Required actions.
A. In the passage on Theodosius, where did he build a monastery to house his disciples?
B. Pick up the passage on Theodosius after its last sentence and keep writing it.

Quoted passage.
┌──

Born to a pious family in 423 A.D., Theodosius began his studies at an early age, and became a lector while still an adolescent. The example of Abraham led him to leave home in order to properly follow God. He met Saint Simeon Stylites in Antioch, and Simeon recognized him as a holy man and leader, and invited Theodosius onto his pillar for prayer, blessing, and advice. He then traveled to Jerusalem where legend says he worked with Saint Longinus, who would have been nearly 500 years old at the time. After a time, he was given charge of a small church near Bethlehem, however, his time there did not last long.
Dreading the vanity that comes from the esteem of men and unable to live in solitude with the multitude of admirers, he retired to a cave in the desert of Judah where he led a hermit’s life. Word of his holiness began to attract disciples, and Theodosius built a monastery at Cathismus to house them. So many came that there had to be sections built for Greeks, for Armenians, for Persons, etc., but they all happily worked and prayed together. Next to the monastery, he built a hospital for the sick, a hospice for the aged, and a mental hospital. He became a friend of and co-worker with Saint Sabbas and was later appointed visitor to all cenobitical communities of Palestine, the patriarch of Jerusalem.

└──

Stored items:
┌──

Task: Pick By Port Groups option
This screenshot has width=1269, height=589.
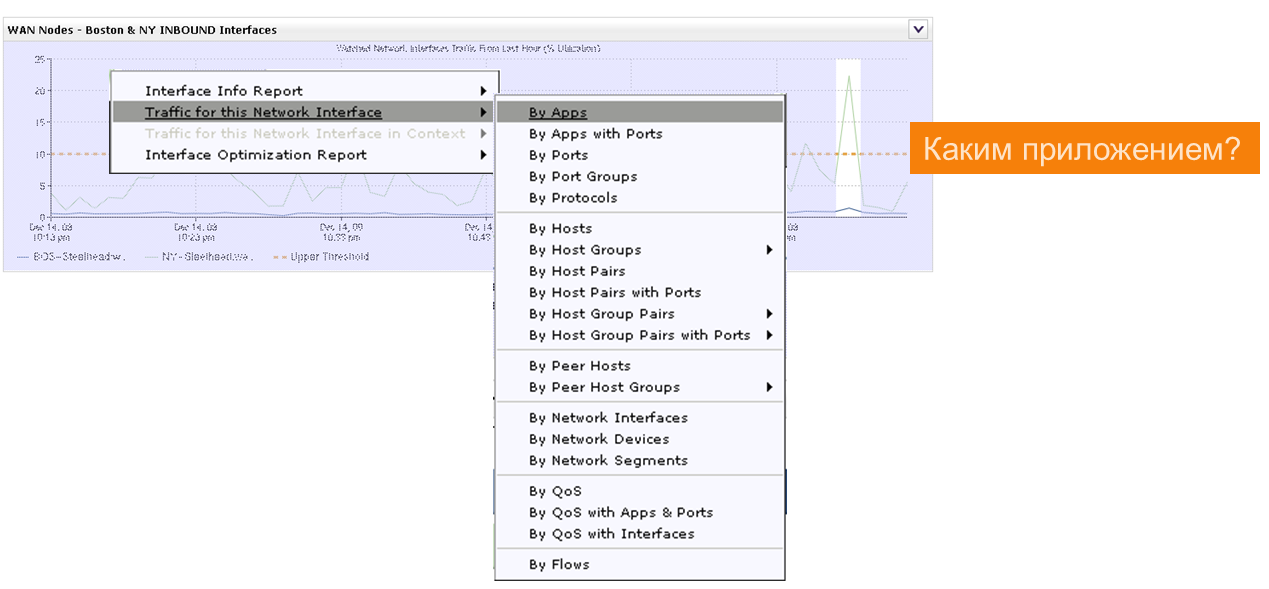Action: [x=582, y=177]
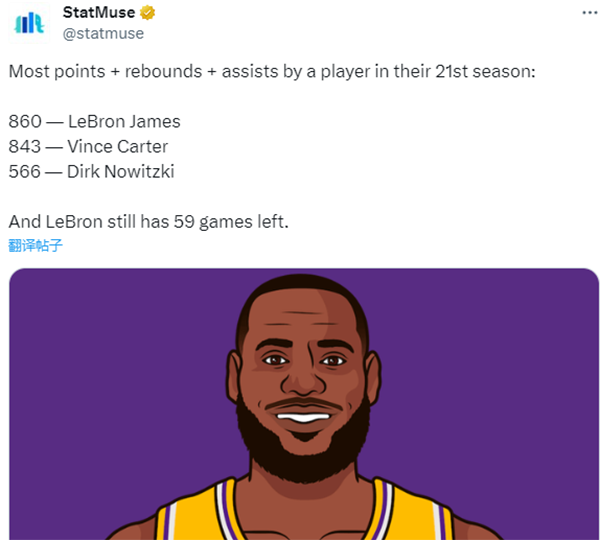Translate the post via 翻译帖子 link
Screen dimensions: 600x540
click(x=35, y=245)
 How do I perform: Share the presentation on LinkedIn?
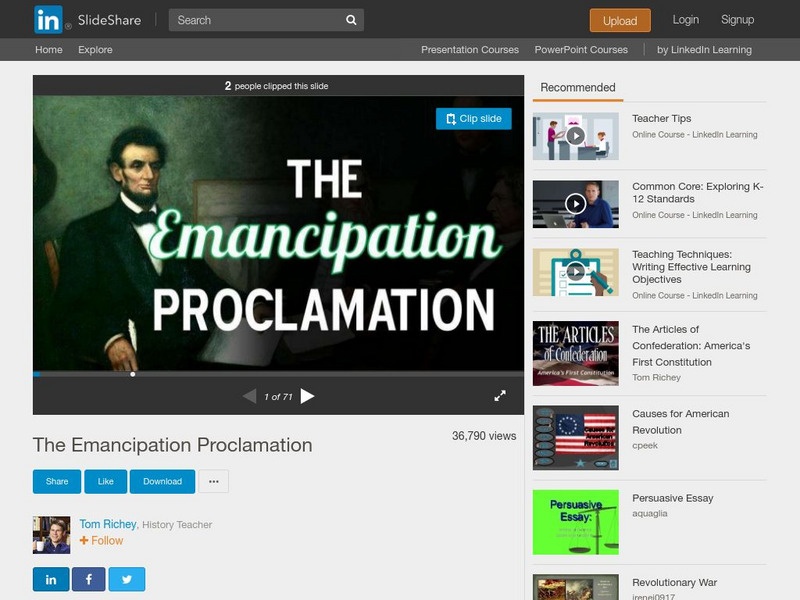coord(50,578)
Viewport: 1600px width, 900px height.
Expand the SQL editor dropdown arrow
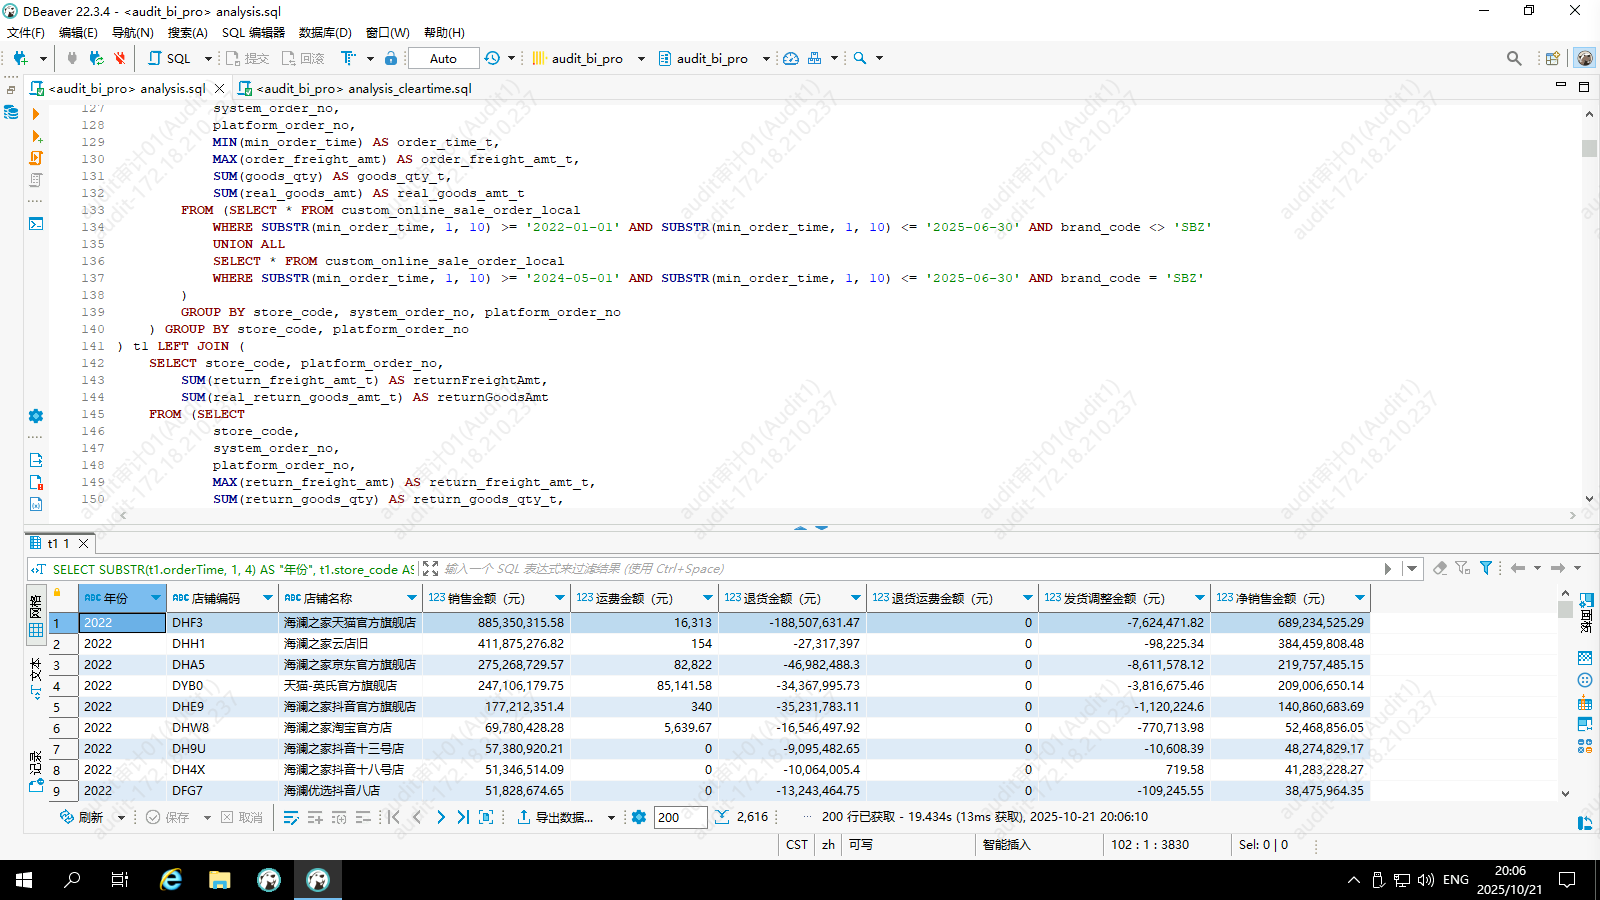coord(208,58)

└──

Results for each task.
A. At Cathismus.

B.
He opposed heresies, including Eutychianism and Monophysitism. Emperor Anastatius, a supporter of Eutychianism, once sent Theodosius a large bribe, hoping to sway the influential monk to his thinking, however, Theodosius distributed the money to the poor, and continued to preach against heresy. Because of his orthodox views, Anastatius removed him from his position in 513, but he soon resumed his duties under emperor Justinian.
He continued to work until his health gave out, and spent the rest of his time praying for his community. He died at the age of 105.